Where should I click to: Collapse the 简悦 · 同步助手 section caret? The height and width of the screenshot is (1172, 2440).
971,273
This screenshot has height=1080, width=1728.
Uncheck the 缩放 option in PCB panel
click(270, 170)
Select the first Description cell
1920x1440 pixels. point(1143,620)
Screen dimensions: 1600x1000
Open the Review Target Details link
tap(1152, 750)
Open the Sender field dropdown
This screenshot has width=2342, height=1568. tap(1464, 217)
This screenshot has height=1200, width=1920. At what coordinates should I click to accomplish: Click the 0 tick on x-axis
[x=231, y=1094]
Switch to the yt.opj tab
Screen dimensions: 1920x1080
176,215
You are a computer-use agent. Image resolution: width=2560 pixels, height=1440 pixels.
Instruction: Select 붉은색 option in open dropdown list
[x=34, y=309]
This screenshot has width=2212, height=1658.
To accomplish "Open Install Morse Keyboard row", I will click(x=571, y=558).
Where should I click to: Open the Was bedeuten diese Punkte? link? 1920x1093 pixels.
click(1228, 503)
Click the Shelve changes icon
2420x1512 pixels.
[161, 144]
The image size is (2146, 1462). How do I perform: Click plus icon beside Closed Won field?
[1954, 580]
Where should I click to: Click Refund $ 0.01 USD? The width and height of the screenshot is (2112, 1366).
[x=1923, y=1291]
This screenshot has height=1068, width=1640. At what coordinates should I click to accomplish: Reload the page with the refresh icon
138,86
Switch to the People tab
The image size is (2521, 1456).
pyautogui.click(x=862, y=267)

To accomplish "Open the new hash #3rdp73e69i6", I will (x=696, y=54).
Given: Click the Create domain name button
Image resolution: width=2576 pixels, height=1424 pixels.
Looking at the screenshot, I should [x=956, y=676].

-.-.-

INSTRUCTIONS FOR THE TASK → A word-for-word transcription of the data above is required.

REPLY TO THE EXERCISE →
Where should I click to: Collapse the 简悦 · 同步助手 section caret? The height and width of the screenshot is (1172, 2440).
971,273
This screenshot has height=1080, width=1728.
Uncheck the 缩放 option in PCB panel
click(270, 170)
Select the first Description cell
1920x1440 pixels. point(1143,620)
Screen dimensions: 1600x1000
Open the Review Target Details link
tap(1152, 750)
Open the Sender field dropdown
This screenshot has width=2342, height=1568. tap(1464, 217)
This screenshot has height=1200, width=1920. At what coordinates should I click to accomplish: Click the 0 tick on x-axis
[x=231, y=1094]
Switch to the yt.opj tab
Screen dimensions: 1920x1080
176,215
You are a computer-use agent. Image resolution: width=2560 pixels, height=1440 pixels.
Instruction: Select 붉은색 option in open dropdown list
[x=34, y=309]
This screenshot has width=2212, height=1658.
To accomplish "Open Install Morse Keyboard row", I will click(x=571, y=558).
Where should I click to: Open the Was bedeuten diese Punkte? link? 1920x1093 pixels.
click(1228, 503)
Click the Shelve changes icon
2420x1512 pixels.
[161, 144]
The image size is (2146, 1462). How do I perform: Click plus icon beside Closed Won field?
[1954, 580]
Where should I click to: Click Refund $ 0.01 USD? The width and height of the screenshot is (2112, 1366).
[x=1923, y=1291]
This screenshot has height=1068, width=1640. At what coordinates should I click to accomplish: Reload the page with the refresh icon
138,86
Switch to the People tab
The image size is (2521, 1456).
pyautogui.click(x=862, y=267)

To accomplish "Open the new hash #3rdp73e69i6", I will (x=696, y=54).
Given: Click the Create domain name button
Image resolution: width=2576 pixels, height=1424 pixels.
Looking at the screenshot, I should [x=956, y=676].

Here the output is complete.